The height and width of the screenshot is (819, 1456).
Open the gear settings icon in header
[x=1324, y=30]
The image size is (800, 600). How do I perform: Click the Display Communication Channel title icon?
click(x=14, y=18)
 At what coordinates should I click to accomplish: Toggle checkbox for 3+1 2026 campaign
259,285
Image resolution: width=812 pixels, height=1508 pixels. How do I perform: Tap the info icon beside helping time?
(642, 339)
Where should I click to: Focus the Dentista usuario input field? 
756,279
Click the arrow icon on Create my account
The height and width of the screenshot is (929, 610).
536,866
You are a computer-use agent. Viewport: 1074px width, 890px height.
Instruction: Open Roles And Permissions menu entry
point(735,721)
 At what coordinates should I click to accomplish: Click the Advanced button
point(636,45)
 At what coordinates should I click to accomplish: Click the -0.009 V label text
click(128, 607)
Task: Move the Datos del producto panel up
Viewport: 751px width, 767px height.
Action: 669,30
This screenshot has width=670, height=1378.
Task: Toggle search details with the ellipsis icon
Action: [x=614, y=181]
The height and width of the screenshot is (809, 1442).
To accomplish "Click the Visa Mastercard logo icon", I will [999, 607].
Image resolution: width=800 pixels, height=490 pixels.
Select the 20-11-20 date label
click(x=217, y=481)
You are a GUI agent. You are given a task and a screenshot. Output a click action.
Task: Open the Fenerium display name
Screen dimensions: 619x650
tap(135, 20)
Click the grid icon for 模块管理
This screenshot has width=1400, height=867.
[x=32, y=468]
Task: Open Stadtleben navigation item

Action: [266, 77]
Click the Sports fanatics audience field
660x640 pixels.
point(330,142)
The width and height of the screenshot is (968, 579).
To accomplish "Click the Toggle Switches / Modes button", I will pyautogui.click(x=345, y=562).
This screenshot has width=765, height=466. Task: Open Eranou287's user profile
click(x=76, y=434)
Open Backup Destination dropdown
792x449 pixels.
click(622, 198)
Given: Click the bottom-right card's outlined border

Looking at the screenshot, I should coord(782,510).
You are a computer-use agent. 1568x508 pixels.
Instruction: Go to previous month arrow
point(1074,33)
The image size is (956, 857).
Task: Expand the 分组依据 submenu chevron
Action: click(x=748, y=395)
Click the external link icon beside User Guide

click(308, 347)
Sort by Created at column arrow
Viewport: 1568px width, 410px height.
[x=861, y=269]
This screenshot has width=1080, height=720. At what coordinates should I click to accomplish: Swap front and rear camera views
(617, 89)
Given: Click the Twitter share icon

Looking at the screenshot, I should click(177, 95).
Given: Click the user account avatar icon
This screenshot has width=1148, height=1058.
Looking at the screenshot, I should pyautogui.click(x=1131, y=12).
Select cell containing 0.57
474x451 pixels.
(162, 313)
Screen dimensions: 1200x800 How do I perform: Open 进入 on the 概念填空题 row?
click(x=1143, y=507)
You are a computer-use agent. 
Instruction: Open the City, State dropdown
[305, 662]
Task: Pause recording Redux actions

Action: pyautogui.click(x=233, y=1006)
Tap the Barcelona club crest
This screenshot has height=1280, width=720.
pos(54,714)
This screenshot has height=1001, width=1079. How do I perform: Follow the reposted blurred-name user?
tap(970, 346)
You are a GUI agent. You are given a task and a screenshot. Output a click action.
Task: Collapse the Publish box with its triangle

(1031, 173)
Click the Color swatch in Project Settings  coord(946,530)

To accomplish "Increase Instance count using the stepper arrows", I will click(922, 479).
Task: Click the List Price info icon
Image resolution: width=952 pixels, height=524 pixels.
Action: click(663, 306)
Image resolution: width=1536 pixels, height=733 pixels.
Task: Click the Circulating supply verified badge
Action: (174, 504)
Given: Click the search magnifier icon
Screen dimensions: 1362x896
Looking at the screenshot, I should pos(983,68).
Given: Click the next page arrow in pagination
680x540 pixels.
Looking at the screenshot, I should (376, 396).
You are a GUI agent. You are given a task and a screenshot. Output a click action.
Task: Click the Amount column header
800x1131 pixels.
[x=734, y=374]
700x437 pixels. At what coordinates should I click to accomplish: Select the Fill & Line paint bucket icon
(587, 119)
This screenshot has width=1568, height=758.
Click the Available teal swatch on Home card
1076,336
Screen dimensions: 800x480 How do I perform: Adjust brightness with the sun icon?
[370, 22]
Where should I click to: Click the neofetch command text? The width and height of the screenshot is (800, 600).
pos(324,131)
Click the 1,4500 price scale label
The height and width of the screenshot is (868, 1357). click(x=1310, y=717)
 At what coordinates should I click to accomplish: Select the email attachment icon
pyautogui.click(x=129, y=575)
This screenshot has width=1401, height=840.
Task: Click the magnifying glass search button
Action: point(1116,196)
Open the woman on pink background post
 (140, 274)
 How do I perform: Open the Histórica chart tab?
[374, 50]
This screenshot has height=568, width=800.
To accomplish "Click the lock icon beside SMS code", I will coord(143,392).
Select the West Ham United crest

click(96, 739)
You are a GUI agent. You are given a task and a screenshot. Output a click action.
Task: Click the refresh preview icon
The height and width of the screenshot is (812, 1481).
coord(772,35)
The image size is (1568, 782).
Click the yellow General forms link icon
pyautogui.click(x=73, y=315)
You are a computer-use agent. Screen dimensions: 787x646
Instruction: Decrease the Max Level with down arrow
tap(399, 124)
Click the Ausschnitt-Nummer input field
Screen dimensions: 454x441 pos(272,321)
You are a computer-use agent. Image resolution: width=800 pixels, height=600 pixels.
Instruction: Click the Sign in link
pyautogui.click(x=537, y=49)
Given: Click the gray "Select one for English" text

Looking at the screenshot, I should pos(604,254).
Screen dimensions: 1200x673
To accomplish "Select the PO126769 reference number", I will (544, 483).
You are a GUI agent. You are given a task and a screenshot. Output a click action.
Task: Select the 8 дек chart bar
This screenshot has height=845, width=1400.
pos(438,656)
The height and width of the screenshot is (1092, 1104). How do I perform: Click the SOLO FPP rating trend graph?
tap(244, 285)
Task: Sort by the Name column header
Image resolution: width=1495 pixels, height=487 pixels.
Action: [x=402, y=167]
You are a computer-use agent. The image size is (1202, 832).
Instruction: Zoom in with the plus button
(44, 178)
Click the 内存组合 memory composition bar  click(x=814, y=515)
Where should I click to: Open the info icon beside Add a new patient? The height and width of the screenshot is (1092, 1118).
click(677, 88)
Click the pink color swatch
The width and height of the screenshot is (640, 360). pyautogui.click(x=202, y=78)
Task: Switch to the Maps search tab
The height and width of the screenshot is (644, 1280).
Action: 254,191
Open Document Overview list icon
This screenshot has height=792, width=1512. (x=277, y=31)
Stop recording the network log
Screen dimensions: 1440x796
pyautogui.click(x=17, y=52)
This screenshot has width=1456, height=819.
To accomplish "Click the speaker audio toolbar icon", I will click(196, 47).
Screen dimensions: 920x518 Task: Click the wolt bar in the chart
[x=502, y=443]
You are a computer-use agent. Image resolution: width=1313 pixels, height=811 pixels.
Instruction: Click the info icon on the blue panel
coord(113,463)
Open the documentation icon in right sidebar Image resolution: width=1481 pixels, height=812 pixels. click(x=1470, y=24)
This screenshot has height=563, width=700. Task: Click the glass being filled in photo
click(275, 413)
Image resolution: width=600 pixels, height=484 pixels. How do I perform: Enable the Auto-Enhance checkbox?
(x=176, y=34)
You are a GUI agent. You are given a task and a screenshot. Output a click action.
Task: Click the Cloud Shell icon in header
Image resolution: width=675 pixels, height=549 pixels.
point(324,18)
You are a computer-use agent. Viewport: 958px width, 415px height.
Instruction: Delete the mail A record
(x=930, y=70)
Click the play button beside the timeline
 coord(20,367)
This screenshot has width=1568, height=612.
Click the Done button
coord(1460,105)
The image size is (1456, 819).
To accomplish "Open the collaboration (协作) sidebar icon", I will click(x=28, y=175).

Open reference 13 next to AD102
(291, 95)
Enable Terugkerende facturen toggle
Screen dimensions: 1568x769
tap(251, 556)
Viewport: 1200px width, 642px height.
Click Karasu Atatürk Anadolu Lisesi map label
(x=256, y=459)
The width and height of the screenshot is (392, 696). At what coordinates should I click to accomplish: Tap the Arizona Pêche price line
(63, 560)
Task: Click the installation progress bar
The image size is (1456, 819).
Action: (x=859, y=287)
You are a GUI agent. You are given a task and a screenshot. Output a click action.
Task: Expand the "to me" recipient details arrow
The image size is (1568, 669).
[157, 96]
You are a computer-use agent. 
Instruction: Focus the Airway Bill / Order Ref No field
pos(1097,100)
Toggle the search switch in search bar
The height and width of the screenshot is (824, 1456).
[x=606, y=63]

→ **Brief**
Rewrite the items from the line containing "Screen dimensions: 1200x800" to the line containing "will click(922, 479)." as a numbered list, with blank lines omitted.

→ **Response to the task**
1. Screen dimensions: 1200x800 How do I perform: Open 进入 on the 概念填空题 row?
2. click(x=1143, y=507)
3. You are a computer-use agent. 
4. Instruction: Open the City, State dropdown
5. [305, 662]
6. Task: Pause recording Redux actions
7. Action: pyautogui.click(x=233, y=1006)
8. Tap the Barcelona club crest
9. This screenshot has height=1280, width=720.
10. pos(54,714)
11. This screenshot has height=1001, width=1079. How do I perform: Follow the reposted blurred-name user?
12. tap(970, 346)
13. You are a GUI agent. You are given a task and a screenshot. Output a click action.
14. Task: Collapse the Publish box with its triangle
15. (1031, 173)
16. Click the Color swatch in Project Settings  coord(946,530)
17. To accomplish "Increase Instance count using the stepper arrows", I will click(922, 479).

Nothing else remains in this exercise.